Berbeda dengan kalangan Debt Collector, seorang Pengacara (lawyer, atau juga sering disebut dengan julukan “beken” sebagai Advokat) sebelum mulai bekerja saja sudah menerima tarif, berupa “lawyering fee”. Ketika bersidang dan beracara di pengadilan, dibebankan pula klien dengan “reimburstment cost / payment” semisal ongkos bensin mobil sang pengacara, hingga “success fee” ketika sang pengacara berhasil memenangkan gugatan mewakili sang klien di persidangan Pengadilan Negeri—soal apakah nantinya putusan Pengadilan Negeri itu justru akan dibatalkan oleh Pengadilan Tinggi, urusan lain.
Jika perlu, meminta “success fee” dari mulai tingkat Pengadilan Negeri, Pengadilan Tinggi, hingga tingkat kasasi, atau bila perlu juga meminta “success fee” untuk tingkat Peninjauan Kembali—alias empat kali “success fee”. Itulah sebabnya, sering terdapat lontaran pernyataan sinisme kalangan umum, bahwa menggugat lewat jasa pengacara sama artinya “hilang kambing justru akan kehilangan sapi juga”.
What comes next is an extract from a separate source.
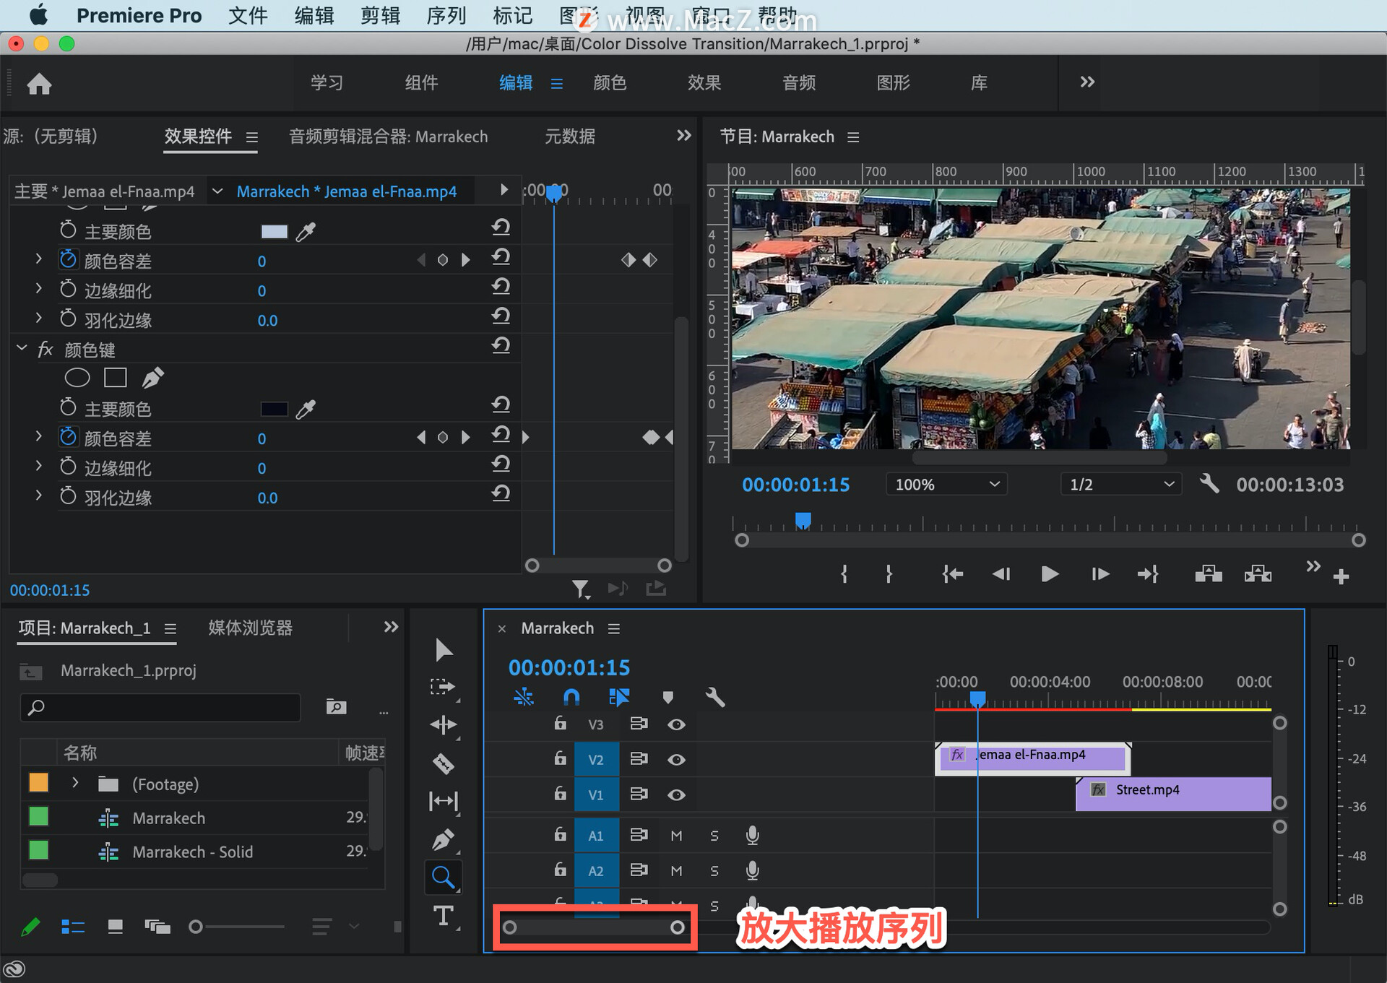The width and height of the screenshot is (1387, 983).
Task: Switch to the 颜色 workspace tab
Action: (x=610, y=83)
Tuduhan demikian bukanlah mitos, namun benar-benar dialami mereka yang pernah menggunakan jasa pengacara, seolah-olah bersidang tidak dapat dilakukan sendiri dan seolah-olah akses terhadap peradilan hanya menjadi monopoli kaum Pengacara—meski senyatanya tidak seperti itu. Tidak ada cara yang lebih efektif dalam “memiskinkan” ekonomi diri sendiri dengan menyewa jasa Pengacara dalam menghadapi perkara gugat-menggugat. Membayangkan empat kali “success fee yang akan ditagihkan semata untuk satu perkara yang sama saja, sudah dapat membuat kita jatuh pingsan. Itu pun syukur-syukur jika menang. Jika kalah? Anda akan bangkrut, sementara sang Pengacara akan tetap “jalan” terus.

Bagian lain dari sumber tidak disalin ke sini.